Treatment Selection and Clinical Considerations
Dr. Borges highlighted the advantages of capivasertib over alternative treatments, particularly alpelisib, for patients with PIK3CA mutations. "Capivasertib is an easier drug to give, with less rash and blood sugar elevation issues," noted Dr. Borges. The drug targets AKT, PTEN, and PI3 kinase mutations, offering broader therapeutic potential.
The dosing schedule requires careful management, following a 4-days-on, 3-days-off regimen. While blood sugar monitoring remains important, particularly for diabetic patients, the side effect profile appears more manageable compared to alpelisib.

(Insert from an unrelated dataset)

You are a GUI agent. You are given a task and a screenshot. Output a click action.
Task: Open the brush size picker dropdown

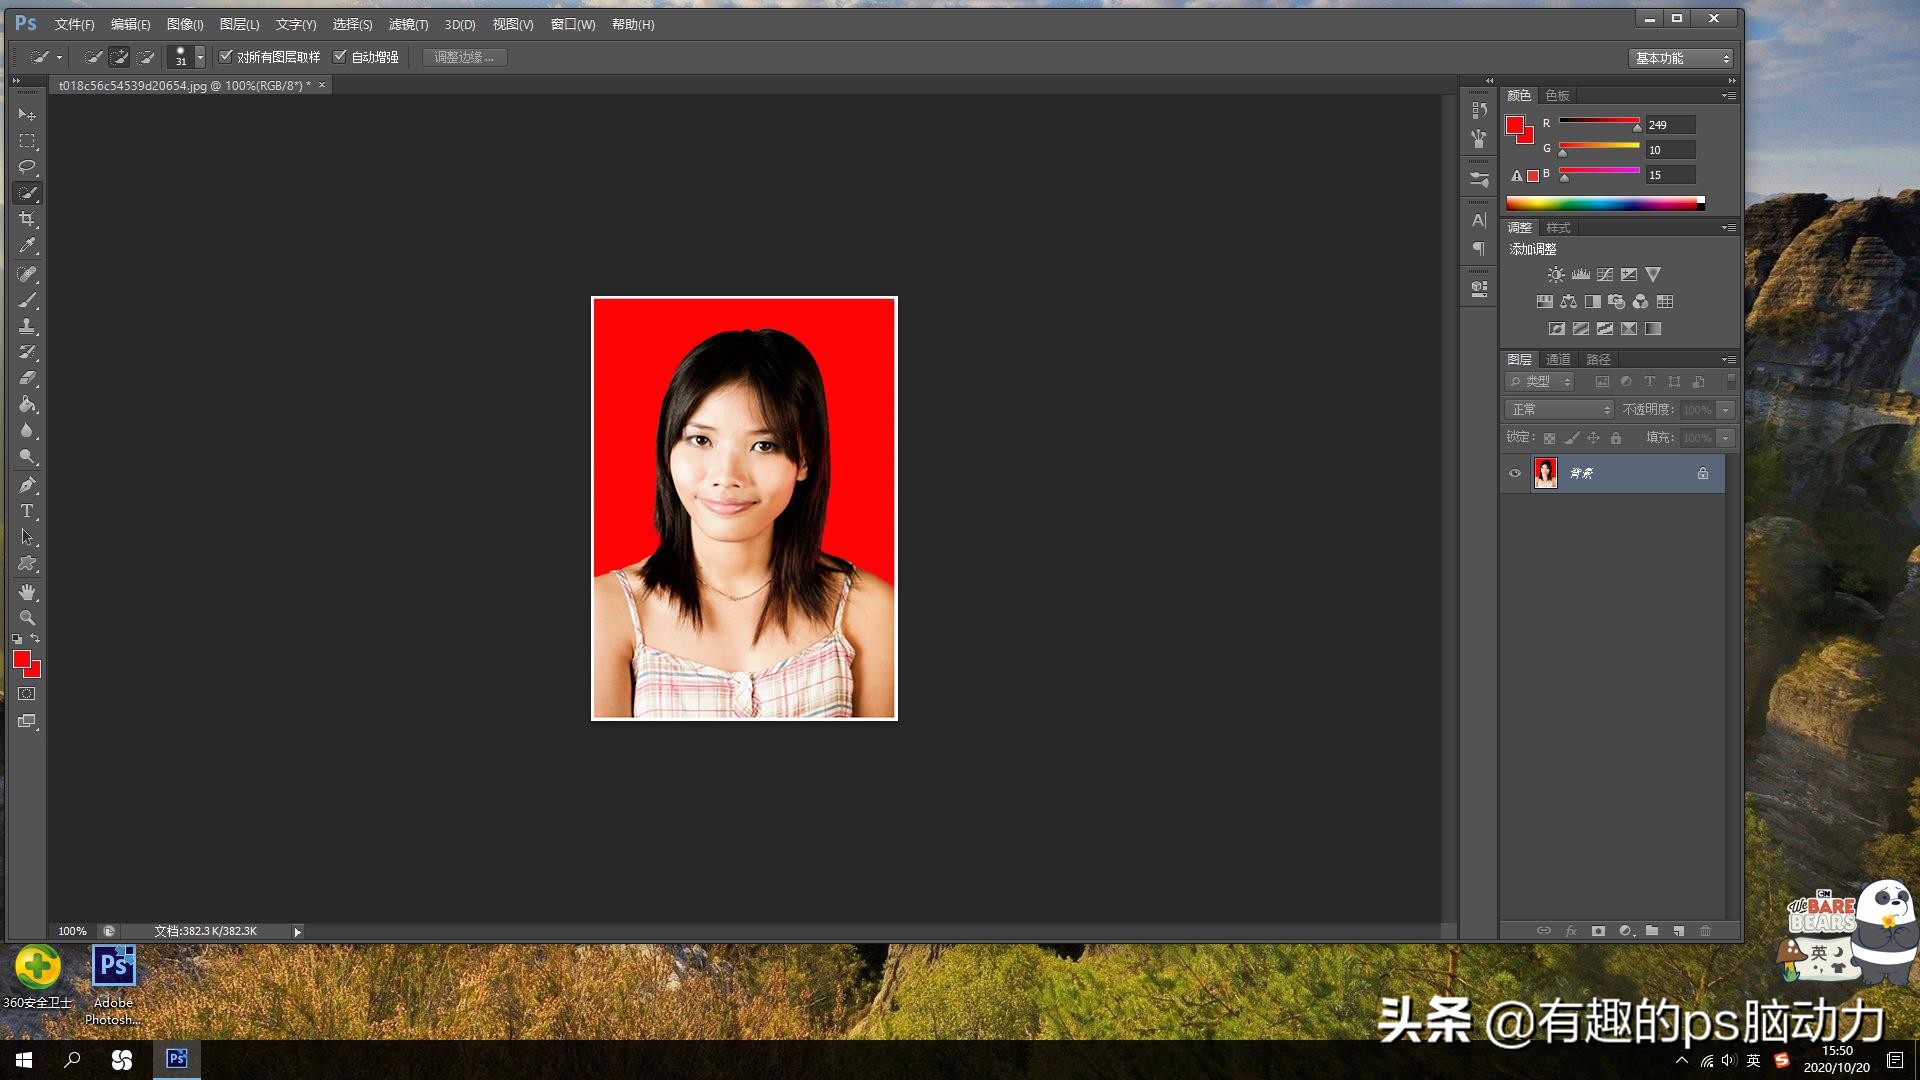pos(200,57)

Molecular Testing Strategy
For optimal treatment selection, Dr. Borges emphasizes the importance of timing molecular testing appropriately. She recommends testing for PIK3CA mutations before disease progression on current therapy, allowing for better treatment planning. The presence of both PIK3CA and ESR1 mutations would typically lead to prioritizing PIK3CA-targeted therapy due to its role as a driver mechanism.
Managing Side Effects and Monitoring
Patient monitoring includes regular complete blood count with differential and fasting biochemistry panels at follow-up visits. The most common side effect, diarrhea, can typically be managed with loperamide as needed. Treatment efficacy is monitored through imaging, with successful cases showing reduced avidity in osseous lesions on PET-CT scans.
Future Directions and Treatment Evolution
The landscape of breast cancer treatment continues to evolve, particularly regarding HER2 expression patterns. Dr. Borges notes that HER2 status can change from primary to metastatic disease, though significant shifts to HER2-positive are rare (2.4% from HER2-0 and 1.6% from HER2-low).
The emergence of new therapeutic options, including novel selective estrogen receptor degraders (SERDs) and modulators, suggests an expanding array of treatment possibilities for patients with hormone receptor-positive metastatic breast cancer. This evolving landscape emphasizes the importance of sequential molecular testing to guide treatment decisions throughout the disease course.